Department of Medical Informatics, Academic Medical Center, Amsterdam 1105 AZ, The Netherlands.
Bioinformatics. 2017 Oct 15;33(20):3228-3234. doi: 10.1093/bioinformatics/btx374.
Recent technological developments have enabled the possibility of genetic and genomic integrated data analysis approaches, where multiple omics datasets from various biological levels are combined and used to describe (disease) phenotypic variations. The main goal is to explain and ultimately predict phenotypic variations by understanding their genetic basis and the interaction of the associated genetic factors. Therefore, understanding the underlying genetic mechanisms of phenotypic variations is an ever increasing research interest in biomedical sciences. In many situations, we have a set of variables that can be considered to be the outcome variables and a set that can be considered to be explanatory variables. Redundancy analysis (RDA) is an analytic method to deal with this type of directionality. Unfortunately, current implementations of RDA cannot deal optimally with the high dimensionality of omics data (p≫n). The existing theoretical framework, based on Ridge penalization, is suboptimal, since it includes all variables in the analysis. As a solution, we propose to use Elastic Net penalization in an iterative RDA framework to obtain a sparse solution.

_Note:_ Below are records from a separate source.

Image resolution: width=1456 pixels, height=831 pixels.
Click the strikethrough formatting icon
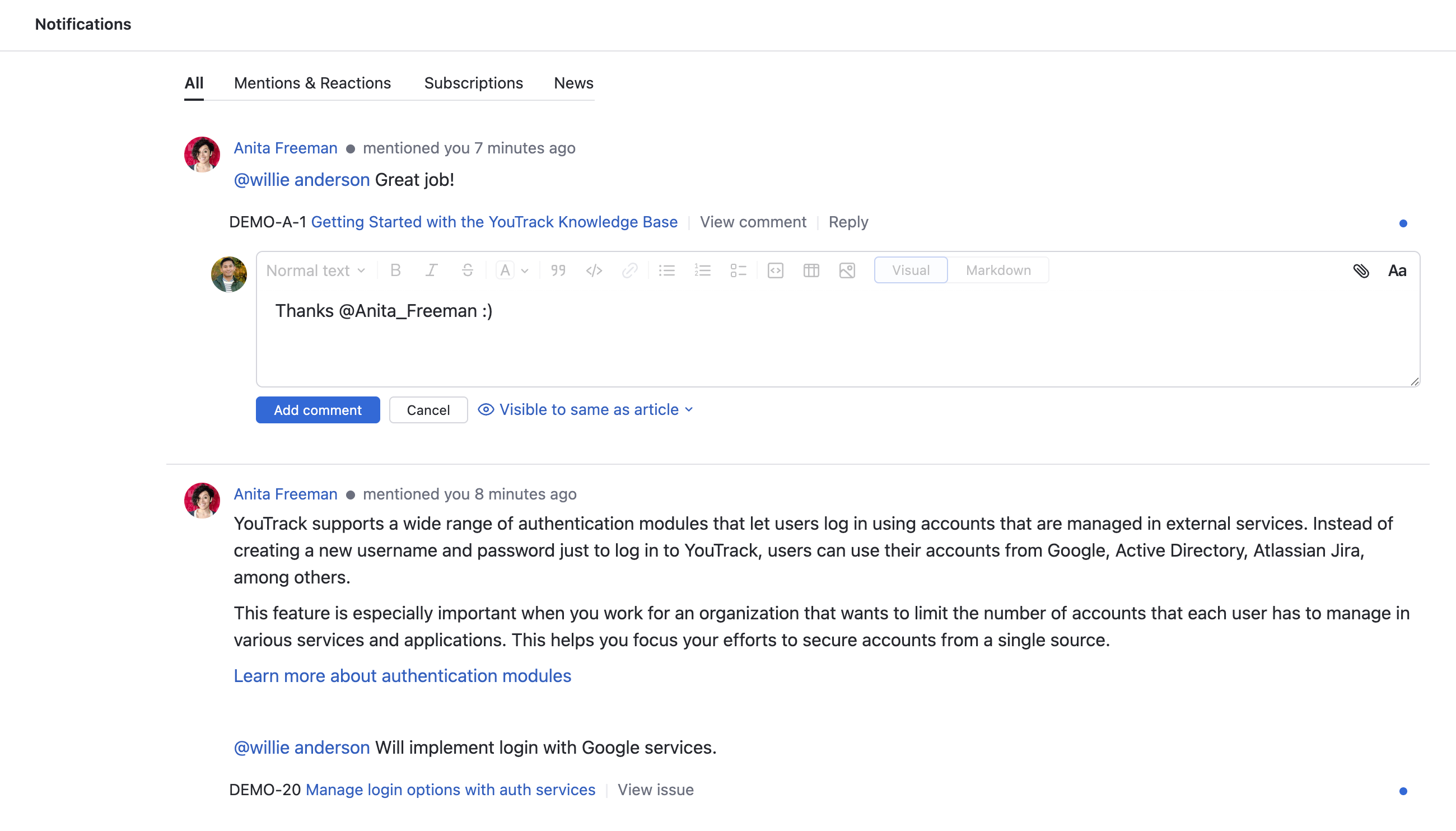[x=467, y=270]
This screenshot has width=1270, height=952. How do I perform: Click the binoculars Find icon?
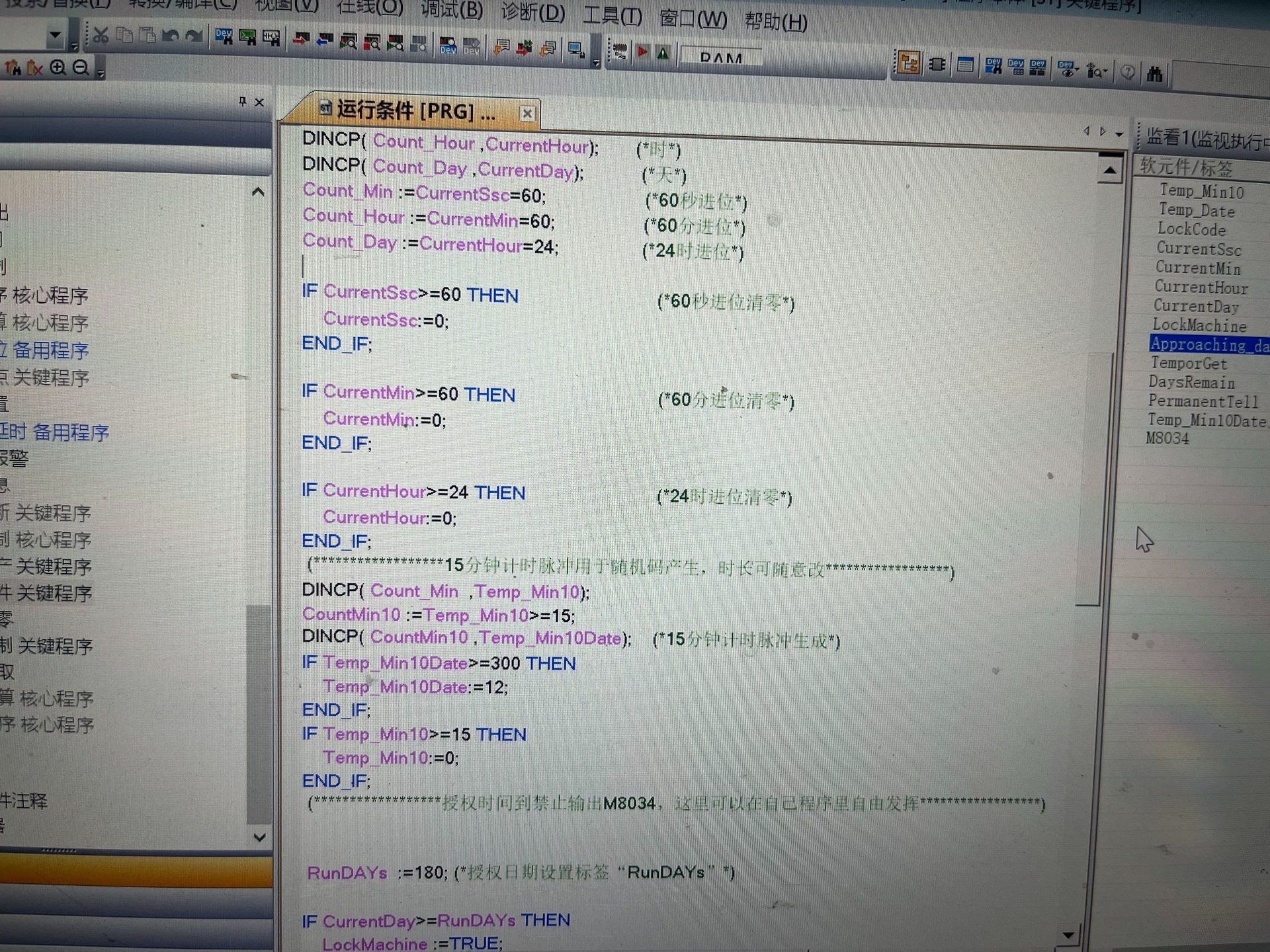point(1154,73)
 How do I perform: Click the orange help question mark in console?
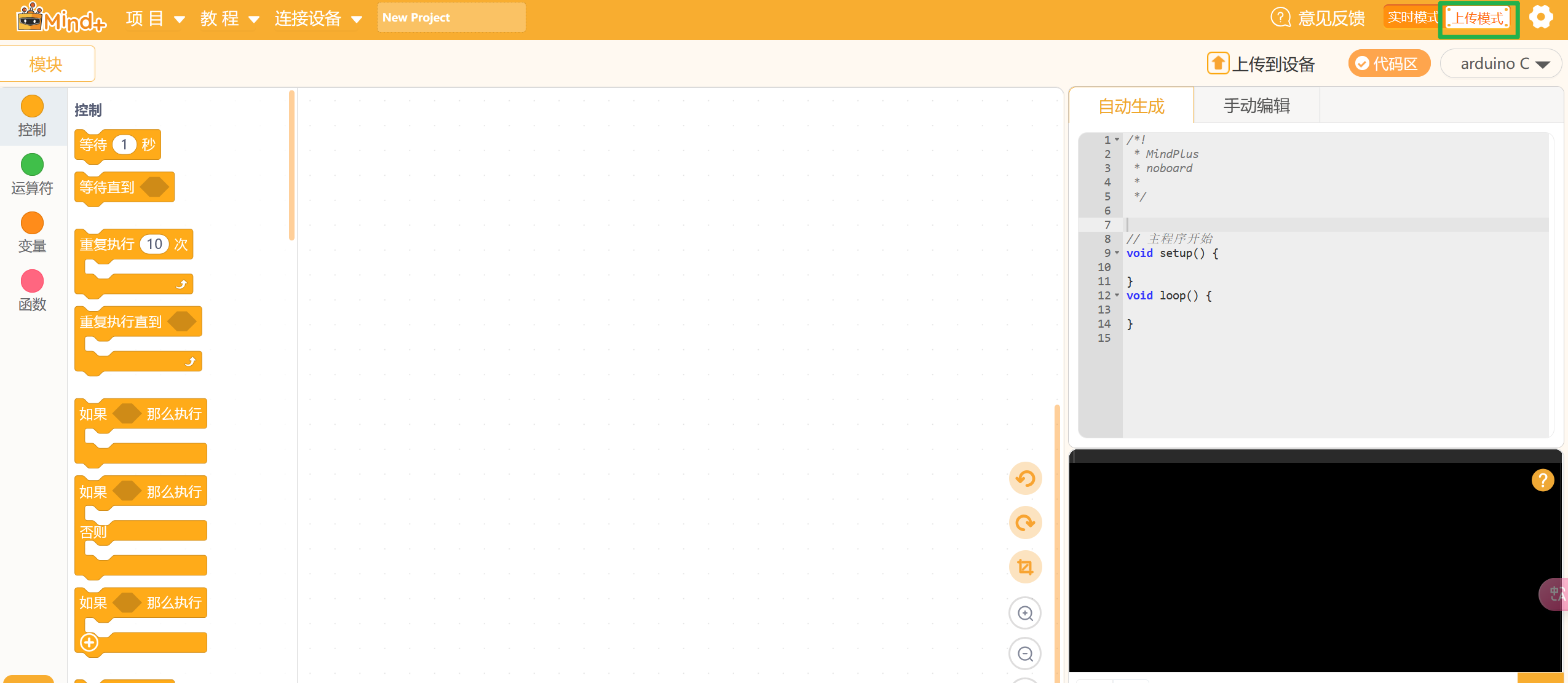coord(1542,480)
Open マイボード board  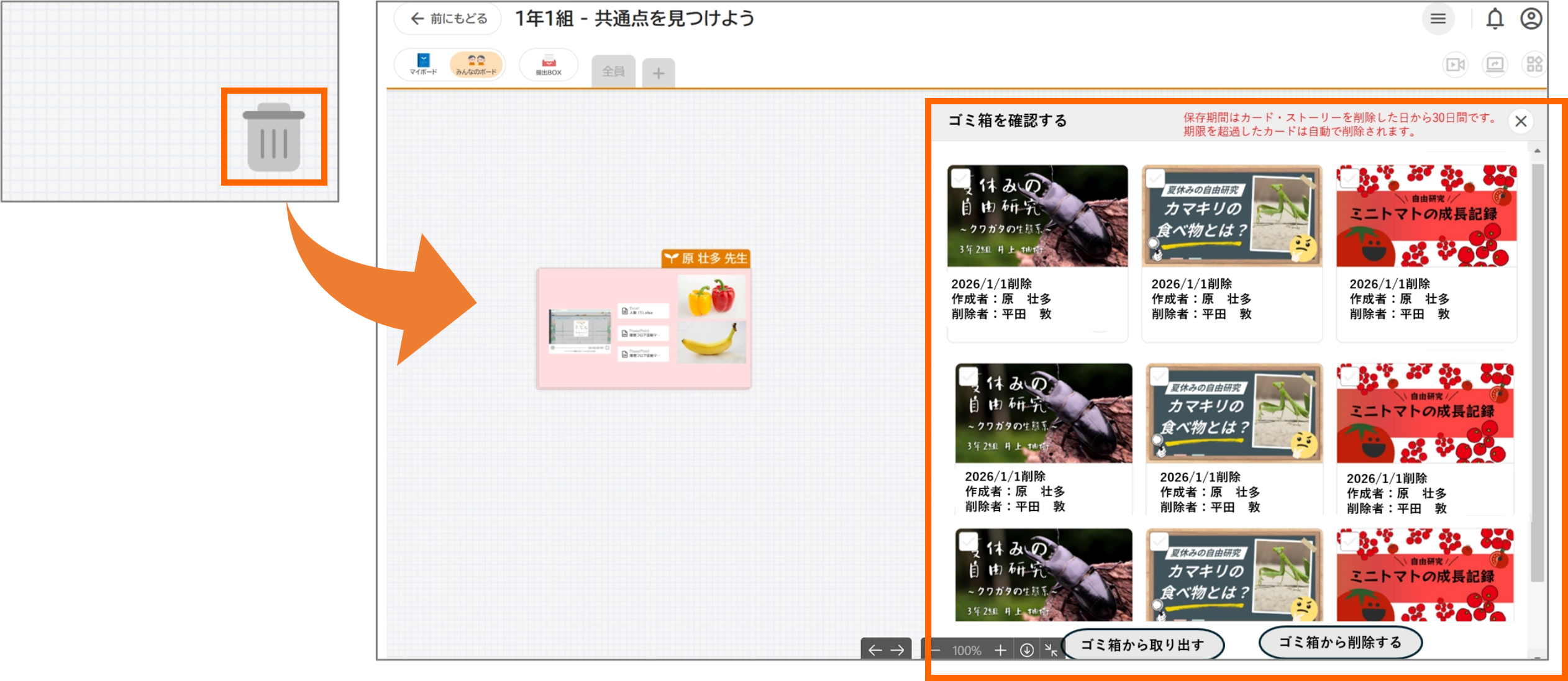click(x=423, y=65)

We proposed sparse redundancy analysis (sRDA) for high dimensional omics data analysis. We conducted simulation studies with our software implementation of sRDA to assess the reliability of sRDA. Both the analysis of simulated data, and the analysis of 485 512 methylation markers and 18,424 gene-expression values measured in a set of 55 patients with Marfan syndrome show that sRDA is able to deal with the usual high dimensionality of omics data.
Supplementary data are available at Bioinformatics online.
最近的技术发展使得进行遗传和基因组综合数据分析成为可能,其中来自不同生物学水平的多个组学数据集被组合并用于描述(疾病)表型变异。主要目标是通过了解遗传基础和相关遗传因素的相互作用来解释和最终预测表型变异。因此,了解表型变异的潜在遗传机制是生物医学科学中日益增长的研究兴趣。在许多情况下,我们有一组可以被认为是结果变量的变量,以及一组可以被认为是解释变量的变量。冗余分析(RDA)是一种用于处理这种方向性的分析方法。不幸的是,当前的 RDA 实现不能最优地处理组学数据的高维性(p≫n)。基于岭惩罚的现有理论框架是次优的,因为它包括了分析中的所有变量。作为一种解决方案,我们建议在迭代 RDA 框架中使用弹性网络惩罚来获得稀疏解。
我们提出了用于高维组学数据分析的稀疏冗余分析(sRDA)。我们使用我们的 sRDA 软件实现进行了模拟研究,以评估 sRDA 的可靠性。模拟数据的分析以及对 55 例马凡综合征患者的一组 485512 个甲基化标记和 18424 个基因表达值的分析表明,sRDA 能够处理通常的组学数据的高维性。
补充数据可在 Bioinformatics 在线获取。